Geil, geiler am geilsten

Jeder von uns hat ja gewisse Werte. Einer meiner Werte, die mir besonders wichtig sind, ist Gerechtigkeit. Das ist ziemlich blöd, wenn man darauf viel Wert legt, denn es gibt unendlich viele Situationen in denen man sich am liebsten schreiend auf den Boden legen will, weil man nicht fassen kann, was da gerade passiert. Ich finde es immer wieder unbegreiflich wie sich andere anpreisen und vermarkten können. Da kommt kein Satz aus dem Mund raus, in dem es nicht von Superlativen hagelt. Vielleicht mal ein kleines Beispiel. Da stellt sich mir jemand vor, erzählt was er so macht und das er 1 Millionen Facebook Fans hat. Wow, das finde ich im ersten Moment schon beeindruckend, weil ich noch nie von der Seite gehört habe und man nicht einfach von heute auf morgen 1 Millionen Facebookfans bekommt. Dann schaue ich mir mal die Seite an und die Posts haben durchschnittlich 200 Likes. Da frage ich mich – ist es dir nicht peinlich so zu prahlen, wenn nichts dahinter steht? Also ich will euch nicht zu nahe treten, liebe Männer, aber in solchen Selbstverherrlichungen seid ihr echt spitze. Ich finde man kann auch einfach stolz auf eine wunderschöne Blumenwiese sein und muss darauf keine Luftschlösser bauen.

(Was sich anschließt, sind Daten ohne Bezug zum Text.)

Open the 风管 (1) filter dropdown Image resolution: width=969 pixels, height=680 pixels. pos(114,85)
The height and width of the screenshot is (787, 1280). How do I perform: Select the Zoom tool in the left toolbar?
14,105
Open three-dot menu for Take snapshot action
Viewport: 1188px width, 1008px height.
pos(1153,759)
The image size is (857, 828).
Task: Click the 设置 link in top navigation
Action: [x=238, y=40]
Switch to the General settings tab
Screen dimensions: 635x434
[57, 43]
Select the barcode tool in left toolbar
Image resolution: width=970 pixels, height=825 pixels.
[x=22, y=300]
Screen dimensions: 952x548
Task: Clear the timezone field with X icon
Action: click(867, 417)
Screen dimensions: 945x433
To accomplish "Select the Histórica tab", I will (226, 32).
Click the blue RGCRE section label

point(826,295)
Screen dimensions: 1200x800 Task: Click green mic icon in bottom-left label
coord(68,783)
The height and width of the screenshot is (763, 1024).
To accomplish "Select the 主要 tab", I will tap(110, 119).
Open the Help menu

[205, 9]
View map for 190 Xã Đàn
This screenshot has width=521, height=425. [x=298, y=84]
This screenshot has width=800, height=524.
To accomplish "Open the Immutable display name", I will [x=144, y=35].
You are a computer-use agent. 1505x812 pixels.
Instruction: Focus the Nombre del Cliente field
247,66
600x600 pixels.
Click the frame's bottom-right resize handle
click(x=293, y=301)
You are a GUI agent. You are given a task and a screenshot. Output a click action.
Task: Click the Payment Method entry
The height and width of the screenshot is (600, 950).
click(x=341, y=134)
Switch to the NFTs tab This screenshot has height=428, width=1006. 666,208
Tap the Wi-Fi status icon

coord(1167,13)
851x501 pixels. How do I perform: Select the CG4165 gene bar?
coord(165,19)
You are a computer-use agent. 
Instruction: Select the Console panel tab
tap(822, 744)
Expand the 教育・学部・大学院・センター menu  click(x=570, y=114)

Wann ist ein Influencer ein Influencer?

Ein weiterer Grund, warum ich diesen Begriff nicht mag ist, weil er eigentlich gar nichts aussagt. Wann kann sich ein Influencer Influencer nennen? Ich habe da keine Antwort darauf. Finde es aber auch wirklich interessant, dass mir jemand erzählt er sei eigentlich Fotograph, ist dann aber selbst zum Influencer geworden mit 6.000 Abonnenten auf YouTube. So viel habe ich auch auf YouTube aber im Vergleich zu so vielen, die so viel mehr haben, würde ich mich in dem Bereich nicht als Influencer ansehen. Aber zum Glück ist ja das Trendwort des Jahres Micro-Influencer und wenn ihr irgendwo auf irgendeiner Social Media Plattform über 1000 Fans habt, dürft ihr euch also auch Influencer nennen. Herzlichen Glückwunsch.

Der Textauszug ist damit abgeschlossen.